There are shortenings of the full note names, though there is local variation in this regard (TBC).
Kebri uses a compatible system with native nomenclature; the present system clearly post-dates the Aďivro, as its note names begin with the same letters, making Kebreni notation compatible (TBC). There have been attempts to ‘Eleďify’ the Verdurian system, including Erenáti proposals to rename notes after Eleďe saints, but these have not attracted widespread interest.
The Cuzeians had documented their division of the octave into 12 pitches nearly two thousand years prior, though they left no notated music. Cuzeian theorist Einatu implies that the Meťaiun used 6 or 7 notes, but had variants for each, which some scholars have interpreted as evidence of the Meťaiun originating the 12-note octave.

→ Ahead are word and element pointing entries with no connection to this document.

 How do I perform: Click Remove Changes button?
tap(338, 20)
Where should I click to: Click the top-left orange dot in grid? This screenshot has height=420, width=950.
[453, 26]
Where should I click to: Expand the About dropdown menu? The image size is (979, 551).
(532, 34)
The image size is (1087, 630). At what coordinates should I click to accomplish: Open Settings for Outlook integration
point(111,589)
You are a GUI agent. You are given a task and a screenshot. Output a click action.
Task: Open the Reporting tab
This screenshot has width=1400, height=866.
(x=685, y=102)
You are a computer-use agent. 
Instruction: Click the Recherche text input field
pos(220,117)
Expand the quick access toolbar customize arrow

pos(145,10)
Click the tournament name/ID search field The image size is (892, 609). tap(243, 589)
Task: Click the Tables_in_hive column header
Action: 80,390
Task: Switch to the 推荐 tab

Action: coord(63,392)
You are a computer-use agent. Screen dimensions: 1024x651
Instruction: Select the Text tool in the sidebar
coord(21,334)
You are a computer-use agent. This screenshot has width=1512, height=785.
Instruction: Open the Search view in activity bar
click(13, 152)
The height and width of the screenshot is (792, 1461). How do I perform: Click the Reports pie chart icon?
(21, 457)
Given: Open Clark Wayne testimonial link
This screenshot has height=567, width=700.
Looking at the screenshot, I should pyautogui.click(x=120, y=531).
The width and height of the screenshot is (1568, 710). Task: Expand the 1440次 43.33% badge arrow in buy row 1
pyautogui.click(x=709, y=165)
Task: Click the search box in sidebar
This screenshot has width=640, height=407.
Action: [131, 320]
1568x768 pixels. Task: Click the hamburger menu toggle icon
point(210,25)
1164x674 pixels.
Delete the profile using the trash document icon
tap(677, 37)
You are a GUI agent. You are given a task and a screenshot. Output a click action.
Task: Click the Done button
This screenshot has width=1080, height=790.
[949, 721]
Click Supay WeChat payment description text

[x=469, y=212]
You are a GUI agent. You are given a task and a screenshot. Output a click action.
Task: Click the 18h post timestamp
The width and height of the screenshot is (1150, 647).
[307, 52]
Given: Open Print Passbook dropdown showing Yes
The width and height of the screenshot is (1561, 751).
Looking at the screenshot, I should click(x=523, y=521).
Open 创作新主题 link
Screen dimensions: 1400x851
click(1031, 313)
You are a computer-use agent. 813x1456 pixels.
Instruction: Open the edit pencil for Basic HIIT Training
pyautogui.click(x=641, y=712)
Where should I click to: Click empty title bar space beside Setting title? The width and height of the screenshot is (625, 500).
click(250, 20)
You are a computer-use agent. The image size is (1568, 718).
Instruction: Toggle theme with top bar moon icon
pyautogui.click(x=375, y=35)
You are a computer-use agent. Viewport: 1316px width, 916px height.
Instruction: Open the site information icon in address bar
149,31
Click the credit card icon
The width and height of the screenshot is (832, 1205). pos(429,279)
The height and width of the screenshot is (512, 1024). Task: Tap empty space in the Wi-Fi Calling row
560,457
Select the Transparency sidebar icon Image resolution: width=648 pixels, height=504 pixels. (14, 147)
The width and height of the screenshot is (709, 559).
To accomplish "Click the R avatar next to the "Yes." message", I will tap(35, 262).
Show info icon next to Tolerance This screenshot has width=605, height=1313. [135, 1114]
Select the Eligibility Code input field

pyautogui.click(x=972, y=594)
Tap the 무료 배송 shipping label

This system is a hybrid moveable-Do and fixed-Do system. I will say more about this later; for now I've chosen D to represent Enäron for two reasons: (a) what we call the Dorian mode (all the white keys of the piano from D-D) is one of the three foundational heptatonic modes of the Caďin system as set out in the Aďivro, so learning to think from D-D would marginally help you become more Almean in your music-making; (b) in the modern system,
cumpogul Enäron (‘absolute Enäron’) is fixed at 12^12 cycles per
piya, equivalent to about 564.93 Hz, which is between our D and C# (thanks to Mark for help with the calculations!).
Edit:
*If you’re looking for a major/minor equivalent, it
was to be found here, but after further work I
think I’m going to change a few things (including the colouring of the keyboard, to come) and disappoint/confuse you:
embre is now taken to mean ‘less pure than
seor, but less dissonant than
egre’. The Dorian (‘Svetle’) mode being foundational to this system, its notes are the seven
embre and
seor notes (including our minor third). The others are
egre ‒ including our major third. It may help to see
egre as describing citrus fruit (which can be both sweet and sour) ‒ and
embre as describing e.g. berries (again, can be sweet, though not in the same sharp-edged way as an orange, and sometimes bitter... this is attested ‒
embrezihe means ‘raspberry’). I’m going to try to let this idea settle ‒ it may go back to how it was before (e.g. the notes we call major are ‘egre’ and those we call minor are ‘embre’ ‒ though note that Eretaldan scales are not categorised in terms of their ‘major/minor’ profile).
Another note: this isn’t exactly a little instrument. Kaidan’s case is probably half the size of his pack and has to be carried next to it, awkwardly over his shoulder or on his front. It has around 30 strings (covering two and a bit octaves), weighs a good deal more than nothing would, is relatively fragile, and could have taken him a whole 20-minute
kašuek game to tune. It’s not enormously loud, either ‒ though it is strung with metal strings, has a well-crafted soundbox, and can carry better when picked with long fingernails or fingerpicks, played with beaters, and/or set on a bespoke frame (which, of course, Kaidan has not brought). It’s far from an ideal traveller’s instrument ‒ but he loves it, and it’s his best chance of making money, so here it is.